▶ **The data**
::::

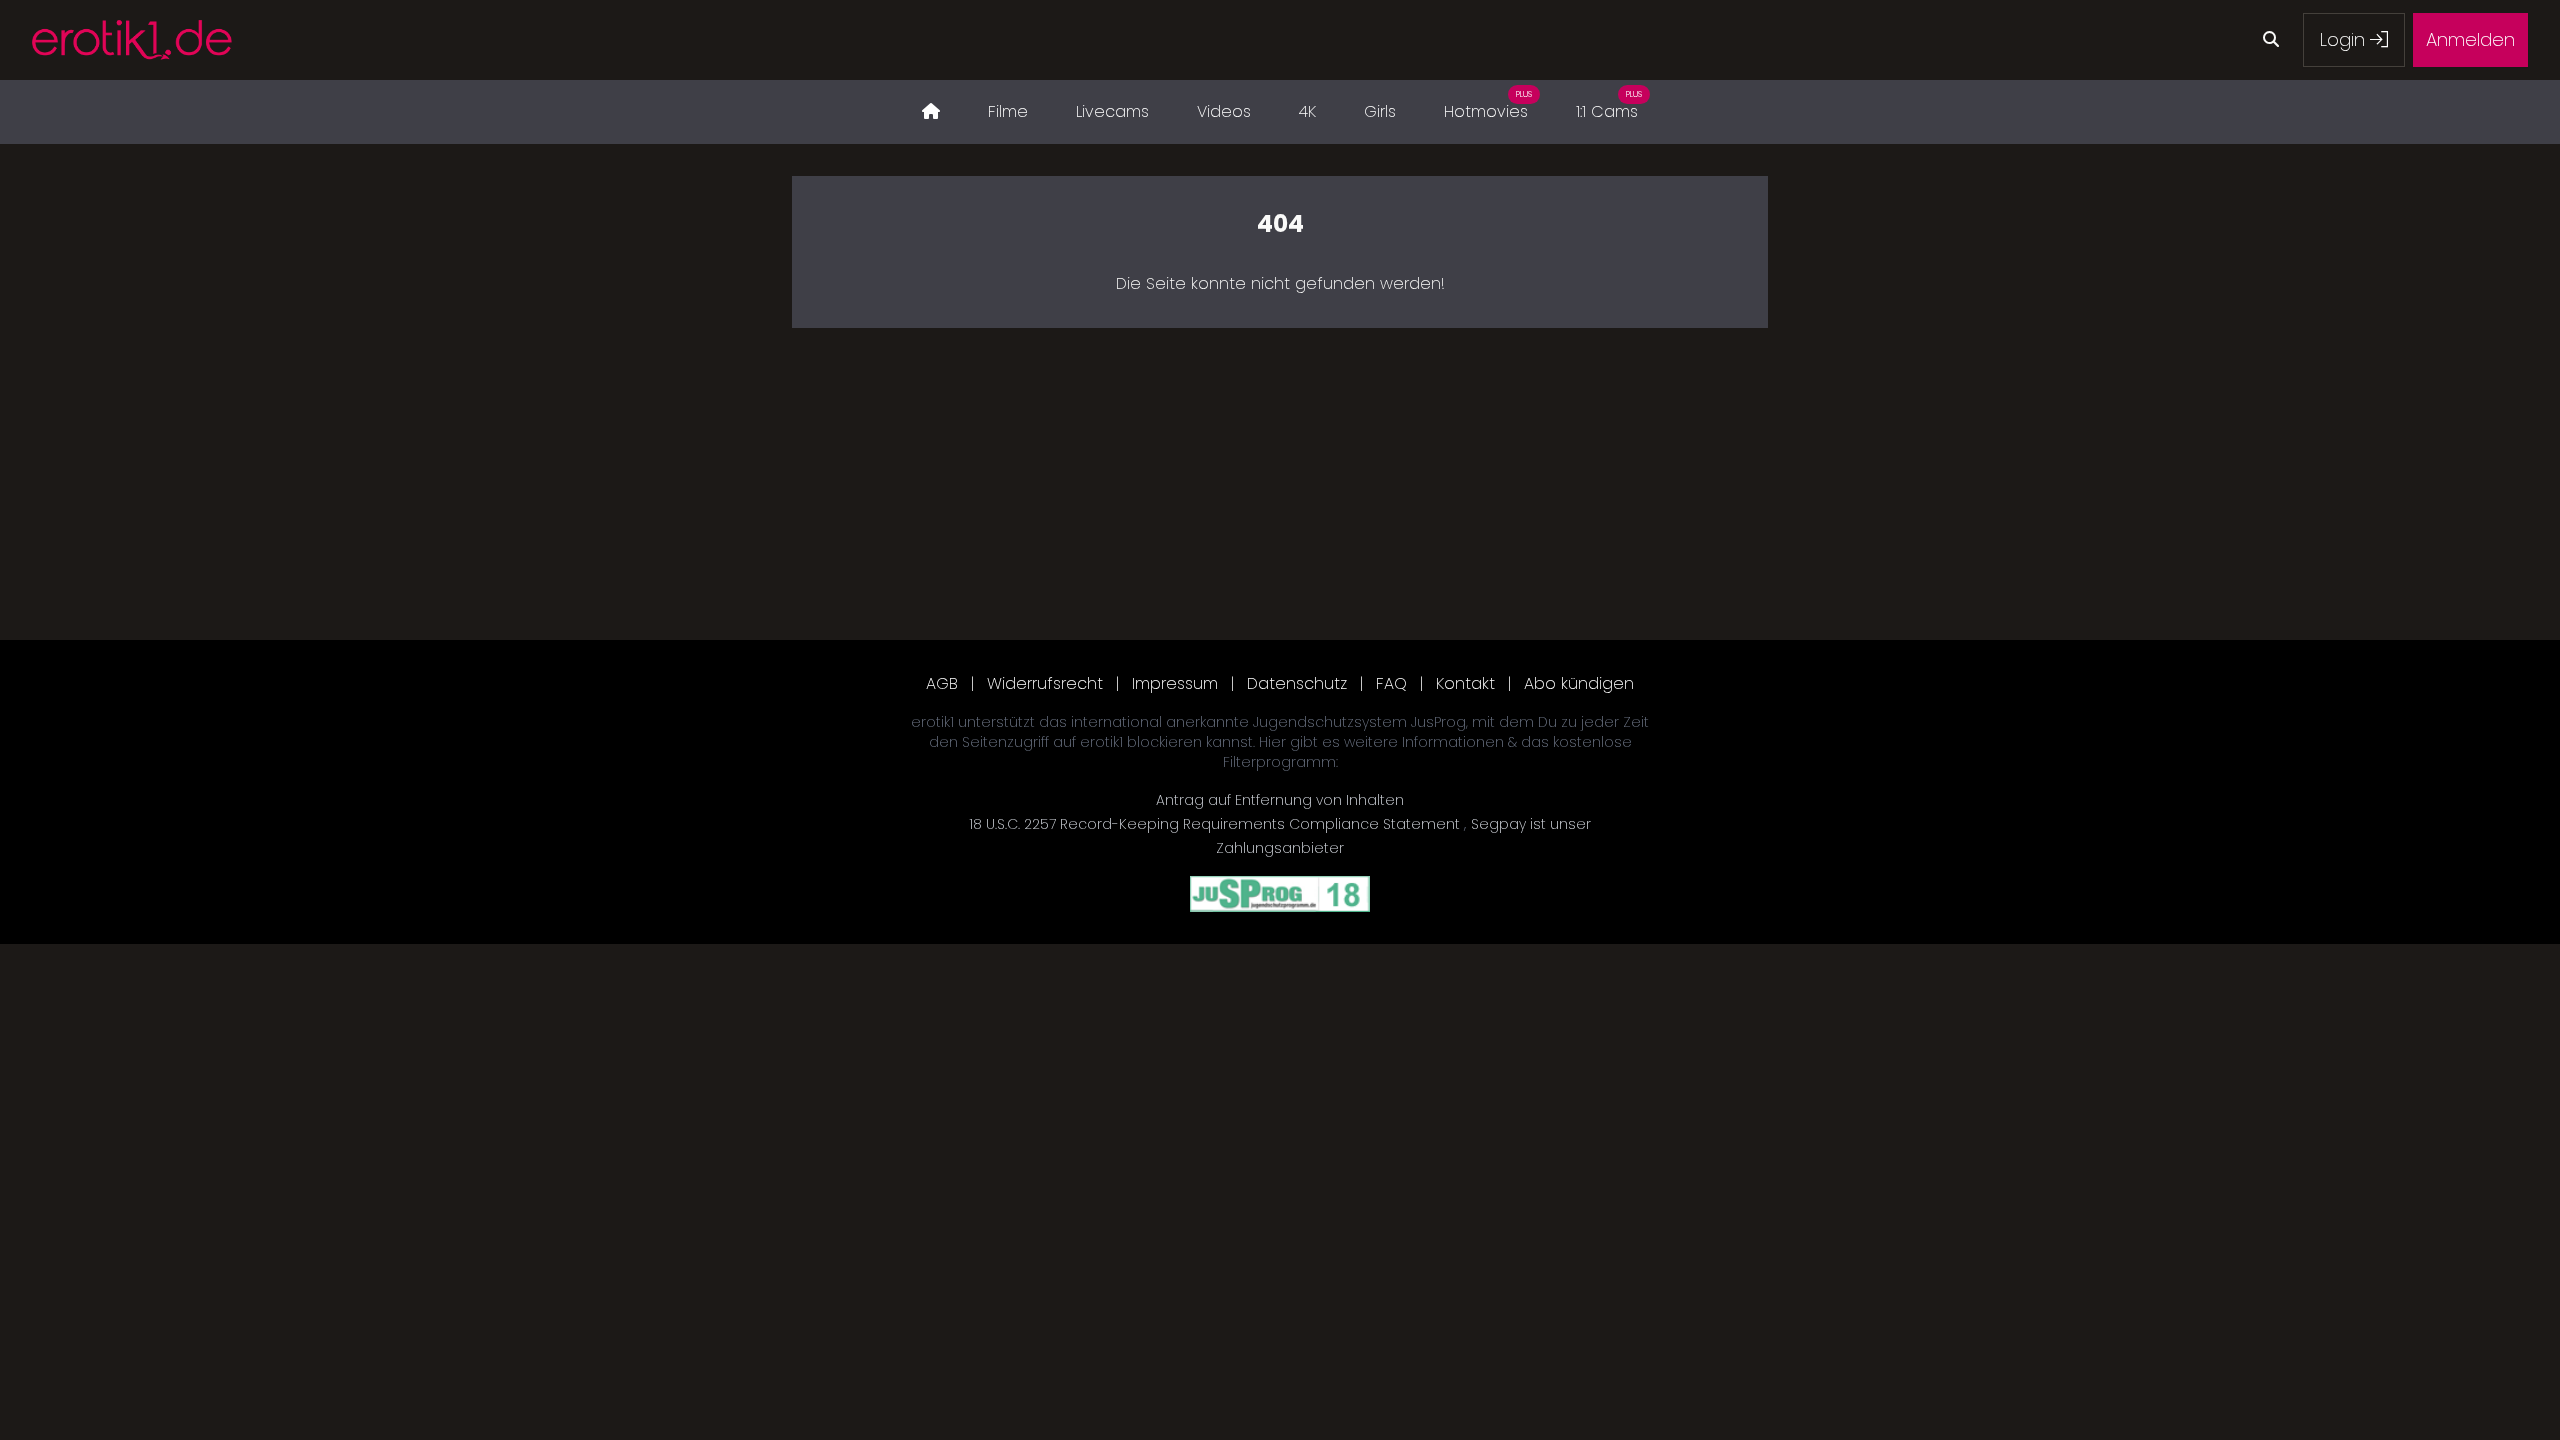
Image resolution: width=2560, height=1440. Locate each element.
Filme (1008, 111)
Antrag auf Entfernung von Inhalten (1280, 800)
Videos (1224, 111)
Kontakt (1465, 683)
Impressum (1175, 683)
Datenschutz (1297, 683)
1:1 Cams (1609, 106)
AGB (942, 683)
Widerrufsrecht (1045, 683)
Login (2345, 39)
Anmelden (2470, 39)
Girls (1380, 111)
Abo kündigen (1579, 683)
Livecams (1112, 111)
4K (1307, 111)
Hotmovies (1488, 106)
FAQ (1391, 683)
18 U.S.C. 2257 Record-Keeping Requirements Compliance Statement (1216, 824)
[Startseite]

::::

▶ **Work to be completed**
All of the entries above should be duplicated exactly, except for the pictures.

▶ **Output**
Image resolution: width=2560, height=1440. Locate each element.
Filme (1008, 111)
Antrag auf Entfernung von Inhalten (1280, 800)
Videos (1224, 111)
Kontakt (1465, 683)
Impressum (1175, 683)
Datenschutz (1297, 683)
1:1 Cams (1609, 106)
AGB (942, 683)
Widerrufsrecht (1045, 683)
Login (2345, 39)
Anmelden (2470, 39)
Girls (1380, 111)
Abo kündigen (1579, 683)
Livecams (1112, 111)
4K (1307, 111)
Hotmovies (1488, 106)
FAQ (1391, 683)
18 U.S.C. 2257 Record-Keeping Requirements Compliance Statement (1216, 824)
[Startseite]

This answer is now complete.